Banner reading Forest Pavilion at Climate COP30 with a tropical rainforest in the background

 

Forest Pavilion at COP30 | Belém, Brazil

Daily Programme

All event times are listed in Belém local time (GMT-3).

Saturday, 15 November 2025

 

10:00am – 11:00am
Grand opening of the Forest Pavilion

The Forest Pavilion formally opens with a call for collective action to protect and restore the world’s forests. Speakers highlight forests as essential to climate stability, biodiversity, livelihoods, and cultural heritage, underscoring the central role of Indigenous Peoples, local communities, and forest workers. Brazil emphasizes that there is no climate solution without safeguarding forests, presenting recent progress in reducing deforestation and the need for sustainable management and long-term finance, including the Tropical Forests Forever Facility. Canada highlighted the importance of collaboration in addressing global challenges, such as wildfires, outlining that while forest challenges are urgent, they are not insurmountable. Partners from the United Kingdom, Japan, the CPF, the FSC, CBFP, and Building and Wood Workers International reaffirm the need for cooperation, inclusive governance, and rights-based approaches to advance a living forest economy that benefits people and planet.

Speakers include:

  • Minister Marina Silva, Minister of the Environment and Climate Change of Brazil
  • Mr. Emmanuel Kamarianakis, Ambassador of Canada to Brazil
  • Ms. Ruth Davies, UK Special Representative for Nature
  • Mr. Tanimura Eiji, Deputy Director-General of the Forestry Agency of Japan
  • Ms. Subhra Bhattacharjee, Director General of FSC
  • Ambassador Ms. Aurélie Flore Koumba Pambo, CBFP Co-Facilitator for the Gabonese Republic
  • Mr. Wu Zhimin, CPF Chair/Director of FAO Forestry Division (virtual)
  • Mr. Per Olof Sjöo, President, Building and Wood Workers’ International

 

 

Session theme

Climate finance for sustainable forest management (SFM)

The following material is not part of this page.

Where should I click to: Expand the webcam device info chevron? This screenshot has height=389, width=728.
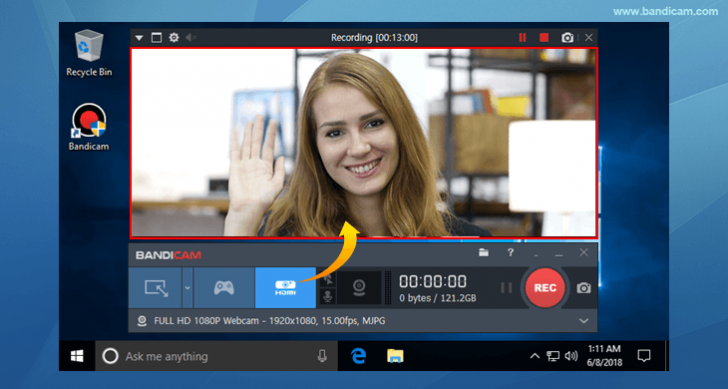tap(584, 321)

This session explores how climate and forest finance support sustainable forest management by linking performance-based payments, innovative financing instruments and regional cooperation. It highlights pathways to align public and private investments with national forest policies and to ensure that resources reach Indigenous Peoples, local communities and forest authorities.

Lead: Brazil
Co-lead: Center for International Forestry Research and World Agroforestry Center (CIFOR-ICRAF)
Contributors: United Nations Development Programme (UNDP)

11:00am – 12:30pm

Revisiting REDD+ and public finance for forests: Are real impacts visible on the ground? (CIFOR-ICRAF)

This session examines how REDD+, ecological fiscal transfers and emerging instruments such as Forest-Linked Loans perform on the ground. It draws on experiences from Indonesia, Brazil, Uganda and Mongolia to assess results for forest conservation and for Indigenous Peoples, local communities and smallholders living in productive forest landscapes.

Key message: Performance-based forest finance is most effective when it is embedded in national systems, combines innovative instruments with strong monitoring, and delivers equitable benefits to Indigenous Peoples, local communities and smallholders.

12:45pm – 2:15pm

Panel
Accessing the Tropical Forest Forever Facility (TFFF): Supporting countries to meet the eligibility criteria (Brazil / GM-MMA)

This panel presents the eligibility framework of the Tropical Forest Forever Facility and the design of its Access Support Platform. It outlines how countries assess their readiness in areas such as environmental monitoring, public financial management, grievance mechanisms and direct allocations for Indigenous Peoples and local communities, and how partners can align support to close identified gaps.

Key message: A clear access framework and practical readiness tools allow tropical forest countries to move from diagnostics to disbursement and to channel predictable, performance-based forest payments, including dedicated allocations for Indigenous Peoples and local communities.

4:15pm – 6:00pm

Amazon Network of Forest Authorities (RAFO) for the implementation of sustainable forest management (SFM) (ACTO)

This session presents the Amazon Network of Forest Authorities (RAFO) as a regional mechanism under the Amazon Cooperation Treaty Organization for coordinating sustainable forest management policies across eight Amazon countries. It shares successful national experiences, identifies common challenges and discusses opportunities to strengthen joint action against deforestation and forest degradation.

Key message: Regional cooperation through RAFO strengthens forest governance in the Amazon, enabling countries to align national actions with COP30 and UNFF commitments and to replicate sustainable forest management practices across the region.